Any suitable pigment or dye may be employed as the colorant for the toner particles. Toner colorants are well-known and include, for example, carbon black, nigrosine dye, aniline blue, Calco Oil Blue, chrome yellow, ultramarine blue, duPont Oil Red, Qunioline Yellow, emthylene blue chloride, phthalocyanine blue, Malachite Green Oxalate, lamp black, Rose Bengal and mixtures thereof. The pigment or dye should be present in the toner in a sufficient quantity to render it highly colored so that it will form a clearly visible image on a recording member. Thus, for example, where conventional electrostatographic copies of typed documents are desired, the toner may comprise a black pigment such as carbon black, for example, furnace black or channel black, or a black dye such as Amaplast Black dye, available from the National Aniline Products, Inc. Generally, the pigment is employed in an amount from about 1 percent to about 20 percent by weight based on the total weight of the colored toner. If the toner colorant employed is a dye, substantially smaller quantities of colorant may be used. However, since a number of the above pigments used in electrostatographic toner compositions may affect both the glass transition and fusion temperatures of the toner compositions of this invention, their concentration preferably should be about 10 percent by weight of the colored toner.

The toner compositions may be prepared by any well-known toner mixing and comminution technique.
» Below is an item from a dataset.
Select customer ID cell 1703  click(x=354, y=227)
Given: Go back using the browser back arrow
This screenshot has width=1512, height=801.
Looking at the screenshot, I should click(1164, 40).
For example, the ingredients may be thoroughly mixed by blending, mixing and milling the components and thereafter micropulverizing the resulting mixture. Another well-known technique for forming toner particles is to spray-dry a ball-milled toner composition comprising a colorant, a resin, and a solvent.

Any suitable coated or uncoated electrostatographic carrier bead material may be employed as the high surface area carrier material of this invention. Typical cascade development process carriers include sodium chloride, ammonium chloride, aluminum potassium chloride, Rochelle salt, sodium nitrate, aluminum nitrate, potassium chlorate, granular zircon, granular silicon, methyl methacrylate, glass and silicon dioxide. Typical magnetic brush development process carriers include nickel, steel, iron, ferrites, and the like. The carriers may be employed with or without a coating. Many of the foregoing and other typical carriers are described by L. E. Walkup, et al. in U.S. Pat. No. 2,638,416 and E. N. Wise in U.S. Pat. No. 2,618,552. An ultimate coated carrier particle diameter between about 30 microns to about 1,000 microns is preferred because the carrier particles then possess sufficient density and inertia to avoid adherence to the electrostatic images during the cascade development process. For magnetic brush development, the carrier particles generally have an average diameter between about 30 microns and about 250 microns. Generally speaking, satisfactory results are obtained when about 1 part toner is used with about 10 to 200 parts by weight of carrier.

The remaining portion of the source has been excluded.